The main snag holding up a compromise between House and Senate conferees on implementing the voter-approved South Carolina lottery is who will appoint the commission that will run the games.
The lower chamber's bill calls for the House, Senate and governor to make three appointments each. The Senate bill, more reflective of what Gov. Jim Hodges proposes (and what he campaigned on last November), would have the governor name five lottery commissioners and the House and Senate two each.
Once the appointment hang-up is resolved, says Speaker Pro Tem Doug Smith, R-Spartanburg, the other points of contention, including restrictions on advertising and a ban on Sunday ticket sales favored by the House, can probably be worked out.
So this weekend Senate conferee Tommy Moore, D-Clearwater, is trying to come up with a new compromise that will be satisfactory to the House. That's a tall order, because the Senate is right on the merits of the issue.

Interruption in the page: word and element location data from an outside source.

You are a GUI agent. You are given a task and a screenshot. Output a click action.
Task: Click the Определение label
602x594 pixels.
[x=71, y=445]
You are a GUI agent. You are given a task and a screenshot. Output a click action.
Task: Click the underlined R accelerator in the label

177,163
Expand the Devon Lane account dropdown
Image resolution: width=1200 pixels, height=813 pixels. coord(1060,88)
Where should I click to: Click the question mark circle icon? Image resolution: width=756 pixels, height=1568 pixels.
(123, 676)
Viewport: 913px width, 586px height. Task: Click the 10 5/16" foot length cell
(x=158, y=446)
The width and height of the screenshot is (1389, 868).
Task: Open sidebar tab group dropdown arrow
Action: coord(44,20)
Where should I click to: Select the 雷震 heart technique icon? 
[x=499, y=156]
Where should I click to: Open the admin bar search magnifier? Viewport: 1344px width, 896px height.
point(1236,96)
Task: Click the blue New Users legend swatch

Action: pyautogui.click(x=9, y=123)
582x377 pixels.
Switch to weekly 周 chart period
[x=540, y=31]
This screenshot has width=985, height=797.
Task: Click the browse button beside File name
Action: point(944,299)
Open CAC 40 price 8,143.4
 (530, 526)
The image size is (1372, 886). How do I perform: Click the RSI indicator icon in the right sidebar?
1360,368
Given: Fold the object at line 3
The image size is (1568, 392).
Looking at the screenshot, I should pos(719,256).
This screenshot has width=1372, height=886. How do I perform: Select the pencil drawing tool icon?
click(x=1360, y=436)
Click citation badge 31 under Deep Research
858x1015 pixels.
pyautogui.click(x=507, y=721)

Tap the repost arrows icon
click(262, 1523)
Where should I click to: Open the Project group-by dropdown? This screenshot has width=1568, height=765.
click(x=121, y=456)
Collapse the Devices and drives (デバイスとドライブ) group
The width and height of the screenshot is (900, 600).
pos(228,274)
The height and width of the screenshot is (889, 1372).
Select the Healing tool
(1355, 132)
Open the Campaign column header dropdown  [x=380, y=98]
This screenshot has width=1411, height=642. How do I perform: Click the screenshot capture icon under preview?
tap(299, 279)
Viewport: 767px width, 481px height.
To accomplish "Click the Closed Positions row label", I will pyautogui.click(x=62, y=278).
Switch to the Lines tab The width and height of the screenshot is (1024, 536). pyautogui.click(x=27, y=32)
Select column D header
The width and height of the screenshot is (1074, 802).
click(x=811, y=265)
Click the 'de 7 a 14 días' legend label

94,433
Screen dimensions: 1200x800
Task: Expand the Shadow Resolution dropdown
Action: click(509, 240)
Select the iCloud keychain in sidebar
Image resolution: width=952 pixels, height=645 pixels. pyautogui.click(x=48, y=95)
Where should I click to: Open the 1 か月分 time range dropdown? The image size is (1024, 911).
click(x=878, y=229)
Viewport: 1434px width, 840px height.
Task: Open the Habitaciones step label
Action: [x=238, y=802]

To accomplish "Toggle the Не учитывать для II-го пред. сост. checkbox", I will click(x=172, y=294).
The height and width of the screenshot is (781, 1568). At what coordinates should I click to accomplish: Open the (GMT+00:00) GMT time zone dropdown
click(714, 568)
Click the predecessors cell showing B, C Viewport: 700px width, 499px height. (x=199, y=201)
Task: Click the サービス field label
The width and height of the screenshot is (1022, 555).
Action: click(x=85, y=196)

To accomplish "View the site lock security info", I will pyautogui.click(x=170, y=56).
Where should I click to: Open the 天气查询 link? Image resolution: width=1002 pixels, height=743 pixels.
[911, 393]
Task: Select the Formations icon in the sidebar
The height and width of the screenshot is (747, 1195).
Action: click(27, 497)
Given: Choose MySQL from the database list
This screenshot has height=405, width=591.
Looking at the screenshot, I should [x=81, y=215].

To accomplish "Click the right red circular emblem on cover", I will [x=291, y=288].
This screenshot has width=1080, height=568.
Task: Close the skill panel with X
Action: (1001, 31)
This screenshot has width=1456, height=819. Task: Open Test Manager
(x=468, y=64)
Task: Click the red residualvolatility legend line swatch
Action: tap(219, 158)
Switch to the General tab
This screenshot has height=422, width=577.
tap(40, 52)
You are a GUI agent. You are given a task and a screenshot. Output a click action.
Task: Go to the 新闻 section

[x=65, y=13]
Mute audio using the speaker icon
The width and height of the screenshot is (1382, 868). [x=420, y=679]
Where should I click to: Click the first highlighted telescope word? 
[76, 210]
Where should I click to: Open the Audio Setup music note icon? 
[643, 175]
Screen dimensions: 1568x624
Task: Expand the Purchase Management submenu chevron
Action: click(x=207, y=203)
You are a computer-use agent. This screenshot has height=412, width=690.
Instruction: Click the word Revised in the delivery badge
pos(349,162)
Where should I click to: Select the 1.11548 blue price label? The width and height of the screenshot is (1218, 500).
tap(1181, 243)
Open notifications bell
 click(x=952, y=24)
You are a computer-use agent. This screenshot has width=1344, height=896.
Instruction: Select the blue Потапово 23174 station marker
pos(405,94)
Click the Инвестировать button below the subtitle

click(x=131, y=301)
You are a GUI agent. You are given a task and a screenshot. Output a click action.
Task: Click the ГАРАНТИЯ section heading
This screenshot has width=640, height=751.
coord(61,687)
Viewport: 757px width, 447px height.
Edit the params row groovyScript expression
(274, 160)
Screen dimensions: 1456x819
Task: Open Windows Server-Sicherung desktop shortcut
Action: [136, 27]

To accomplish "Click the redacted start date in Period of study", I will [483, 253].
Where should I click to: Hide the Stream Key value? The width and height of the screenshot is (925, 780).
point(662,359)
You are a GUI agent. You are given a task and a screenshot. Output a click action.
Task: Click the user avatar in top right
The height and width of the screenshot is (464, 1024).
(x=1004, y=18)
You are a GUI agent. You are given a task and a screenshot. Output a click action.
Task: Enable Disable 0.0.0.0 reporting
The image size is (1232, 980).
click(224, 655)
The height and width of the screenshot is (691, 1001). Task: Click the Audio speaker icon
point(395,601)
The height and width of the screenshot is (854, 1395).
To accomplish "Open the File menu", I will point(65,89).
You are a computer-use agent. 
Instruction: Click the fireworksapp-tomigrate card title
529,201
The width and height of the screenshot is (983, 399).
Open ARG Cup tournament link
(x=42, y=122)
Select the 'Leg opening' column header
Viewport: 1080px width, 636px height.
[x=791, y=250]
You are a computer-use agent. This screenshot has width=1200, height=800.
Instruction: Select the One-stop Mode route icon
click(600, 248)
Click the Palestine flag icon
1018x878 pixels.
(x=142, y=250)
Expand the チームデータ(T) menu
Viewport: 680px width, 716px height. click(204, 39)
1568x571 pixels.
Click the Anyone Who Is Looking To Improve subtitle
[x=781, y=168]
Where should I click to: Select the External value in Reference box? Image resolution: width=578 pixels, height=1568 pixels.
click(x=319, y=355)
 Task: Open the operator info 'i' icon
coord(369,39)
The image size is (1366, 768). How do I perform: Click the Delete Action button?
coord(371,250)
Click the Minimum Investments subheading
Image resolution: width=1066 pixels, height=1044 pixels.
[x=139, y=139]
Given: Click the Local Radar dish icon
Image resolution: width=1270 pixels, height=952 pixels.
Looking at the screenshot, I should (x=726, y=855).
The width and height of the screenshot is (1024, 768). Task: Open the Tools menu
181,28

Moore says Democrats want the governor responsible for majority of the appointees; he's the one who'll be held accountable for how well, or badly, the lottery commission carries out its duties.
He's right. It would be ridiculous for the Legislature to have the stronger appointive power when it's the governor who answers to all the voters, not House and Senate members - and that will still be true if a Republican succeeds Hodges.
Hence, there's no reason why the appointive issue should be partisan. Just let fairness and common sense prevail.